I have not interfered with the investigation. It was undertaken by an official in my Department. I am not in a position to say who did what, or to give the Deputy any confirmation of that, nor indeed on the conclusion of it.

Taoiseach's Meetings and Engagements

Questions (4, 5)

Seán Haughey

Question:

4. Deputy Seán Haughey asked the Taoiseach if he will report to Dáil Éireann on his recent meeting with the leader of the Democratic Unionist Party. [42366/21]

View answer

Neale Richmond

Question:

5. Deputy Neale Richmond asked the Taoiseach if he will report on his most recent discussions with the First and deputy First Ministers of Northern Ireland. [43739/21]

View answer

Oral answers (6 contributions)

I propose to take Questions Nos. 4 and 5 together.

I spoke with Paul Givan, First Minister, at the British-Irish Association conference in Oxford on 3 September. My most recent detailed engagement with him and with the deputy First Minister was on 30 July when I chaired the latest plenary meeting of the North-South Ministerial Council via videoconference. This wide-ranging discussion between our two governments covered the ongoing co-operation between North and South in response to the Covid-19 pandemic, including the roll-out of vaccines and the gradual reopening of society, developments in the delivery of the New Decade, New Approach commitments, the development of the PEACE PLUS programme, corporate governance matters, and board appointments. Following the meeting, the Tánaiste and I participated in a joint conference with the First Minister and deputy First Minister.

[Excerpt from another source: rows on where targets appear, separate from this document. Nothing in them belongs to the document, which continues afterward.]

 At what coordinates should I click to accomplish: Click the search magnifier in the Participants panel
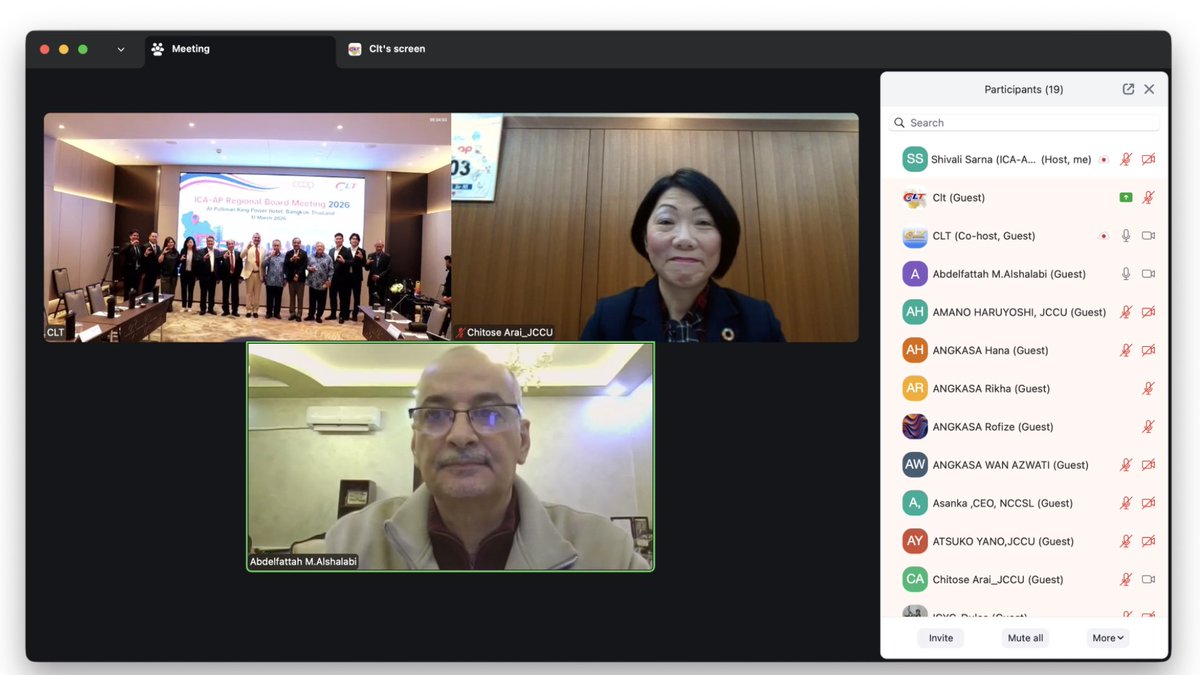pyautogui.click(x=899, y=122)
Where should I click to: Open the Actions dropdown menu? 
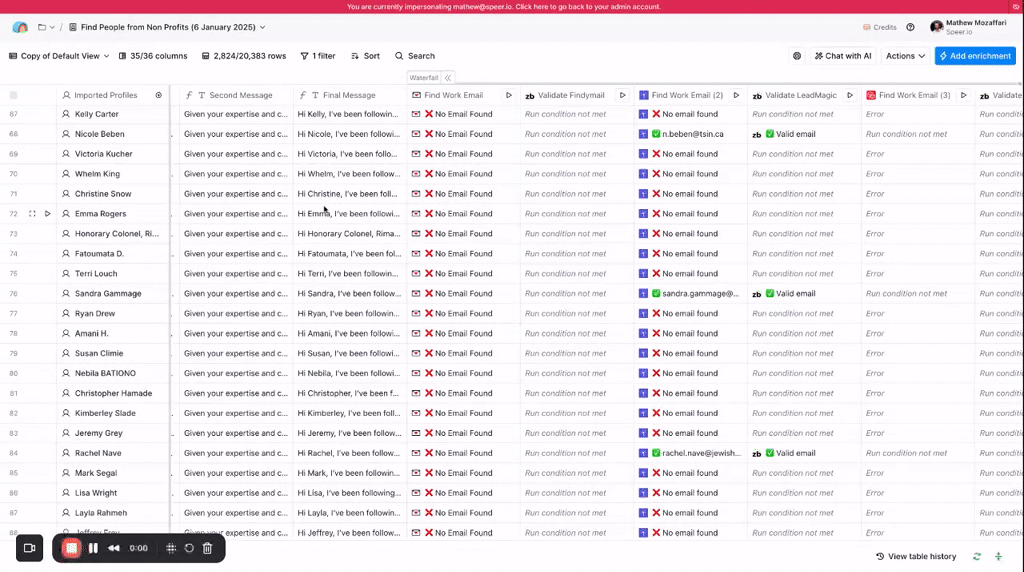(905, 56)
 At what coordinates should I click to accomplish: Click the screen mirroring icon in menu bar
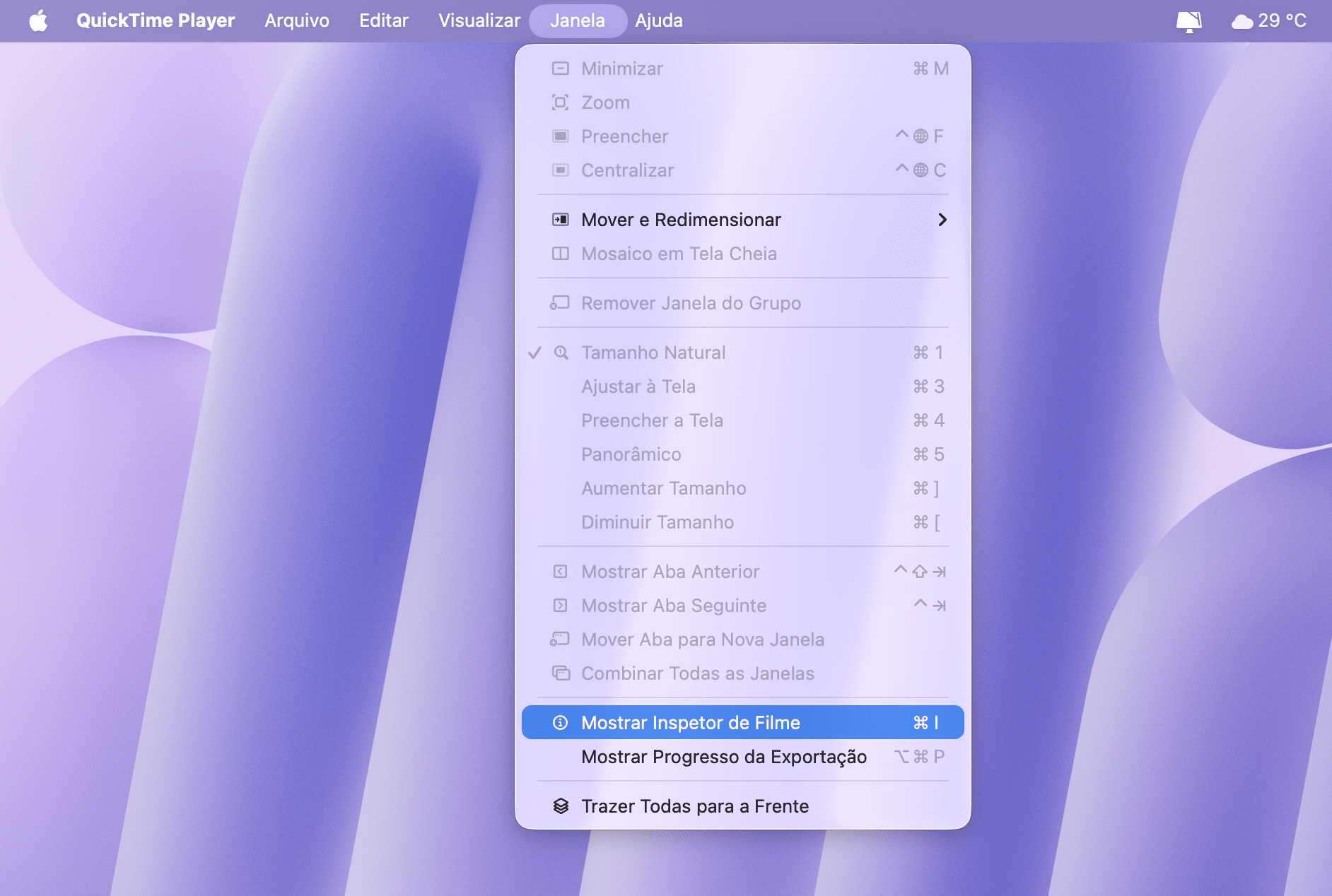coord(1188,21)
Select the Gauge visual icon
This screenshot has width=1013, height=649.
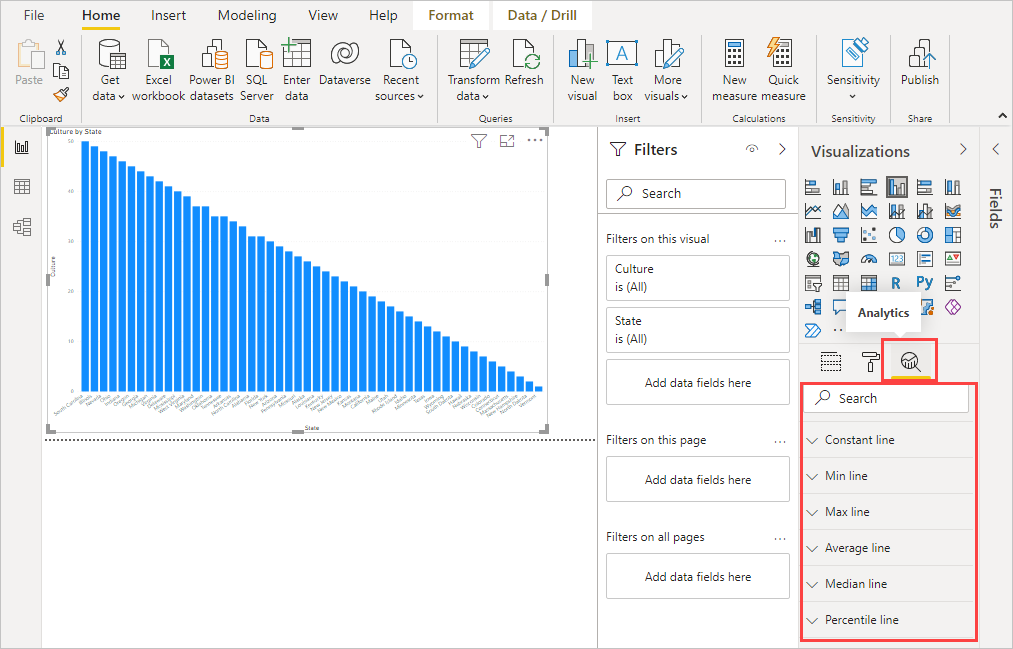pyautogui.click(x=869, y=258)
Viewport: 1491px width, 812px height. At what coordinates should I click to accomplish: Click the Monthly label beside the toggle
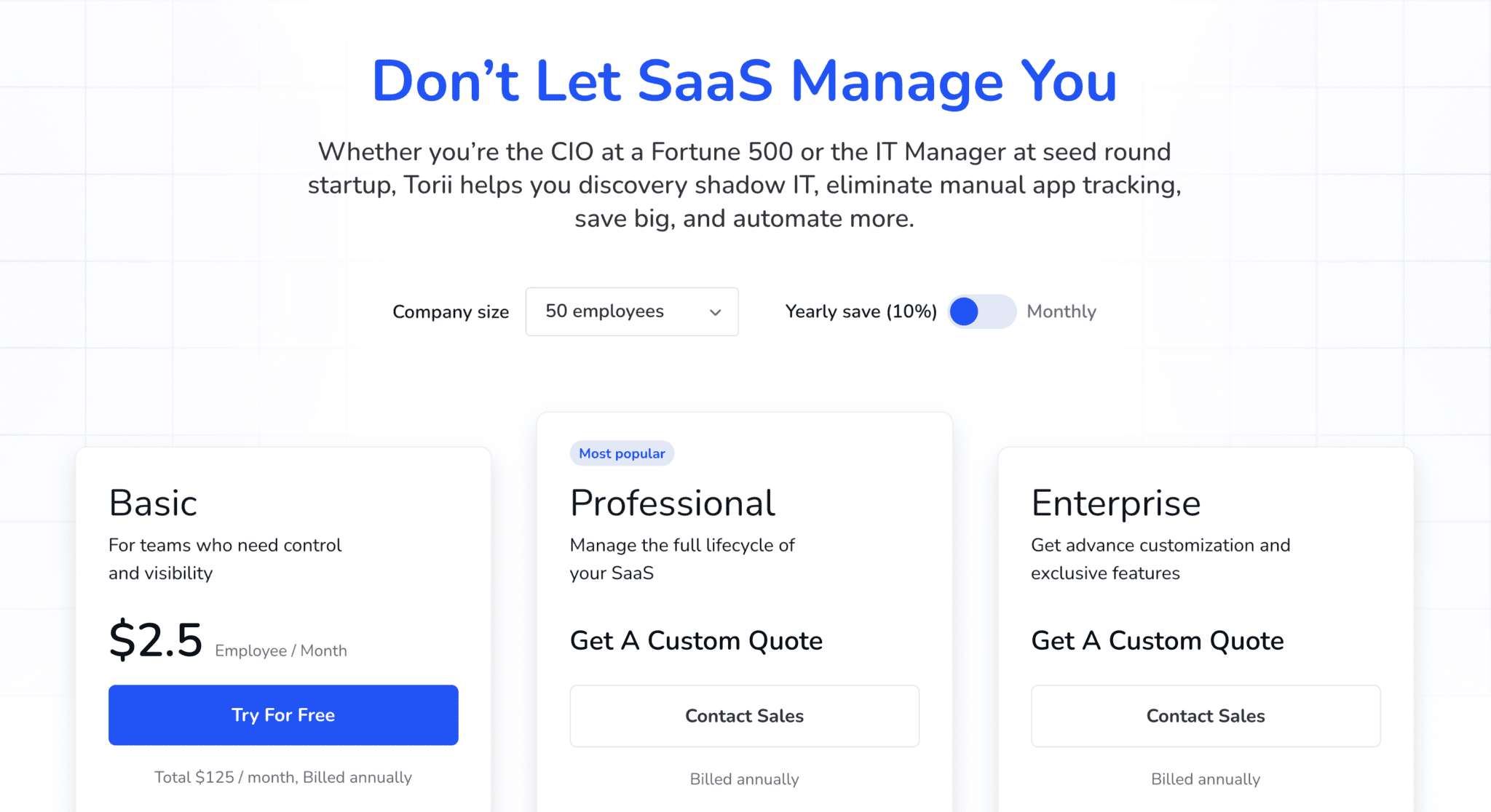click(x=1061, y=311)
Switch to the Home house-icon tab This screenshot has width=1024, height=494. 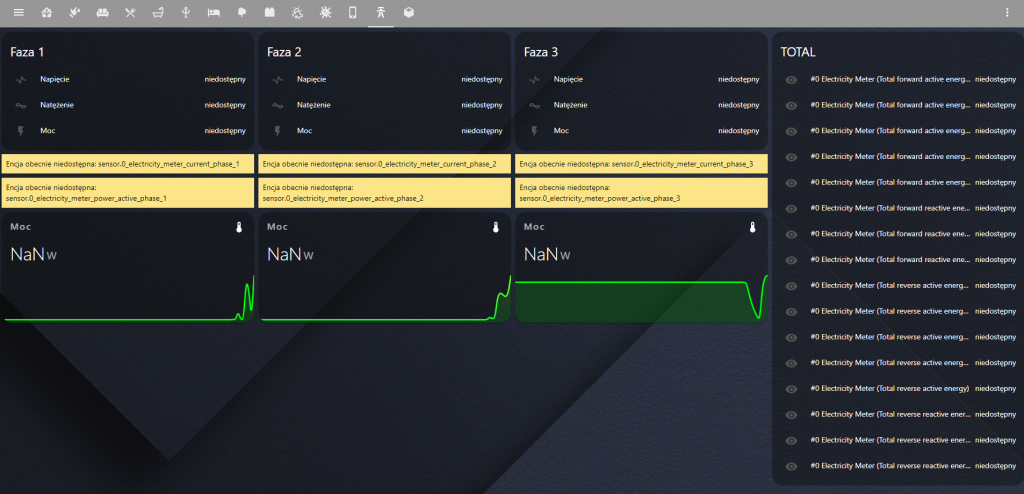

I hosted a meeting with Sir Jeffrey Donaldson in Government Buildings on 27 August. We had a good discussion on likely developments over the months ahead. I emphasised to him the importance of the stability and proper functioning of the institutions of the Good Friday Agreement. On the Northern Ireland protocol, he outlined the serious difficulties and concerns that the unionist community have with the protocol. I stressed that this Government was focused on supporting practical solutions and on reducing friction where possible and that we have been active in engaging with our EU partners on issues relating to the protocol. I also outlined our ongoing outreach with stakeholders in Northern Ireland, and that we are listening carefully to the concerns of the unionist community. We also discussed legacy issues, North-South co-operation, Covid-19 and Afghanistan. We agreed to remain in contact on these and on any other matters of mutual concern.

As the Taoiseach knows, the new DUP leader has threatened to collapse the Northern Ireland Executive unless the Northern Ireland protocol is effectively set aside. He has also said that his party will not co-operate with the institutions established under the Good Friday Agreement, in particular the North-South Ministerial Council. This cannot be allowed to happen. The Taoiseach must do everything possible to persuade him not to do that. We saw what happened when Sinn Féin deliberately collapsed the institutions previously. Government in Northern Ireland effectively ceased, domestic problems piled up, a political vacuum opened up and opportunities for violence emerged. We know that there are electoral considerations behind the move by the DUP leader, but we must do everything possible to resolve the outstanding issues in respect of the Northern Ireland protocol. The UK wants to renegotiate the withdrawal agreement and the protocol. That is not going to happen, but the outstanding issues need to be resolved. The EU needs to be flexible. I welcome the recent visit by Commission Vice President, Maroš Šefčovič, to Northern Ireland, where he engaged with all the relevant stakeholders. The issues of medicines and pets, for example, have been sorted out, but further compromises and solutions are needed. In the Taoiseach’s discussions with Sir Jeffrey Donaldson, did he see a pathway to sort out these problems?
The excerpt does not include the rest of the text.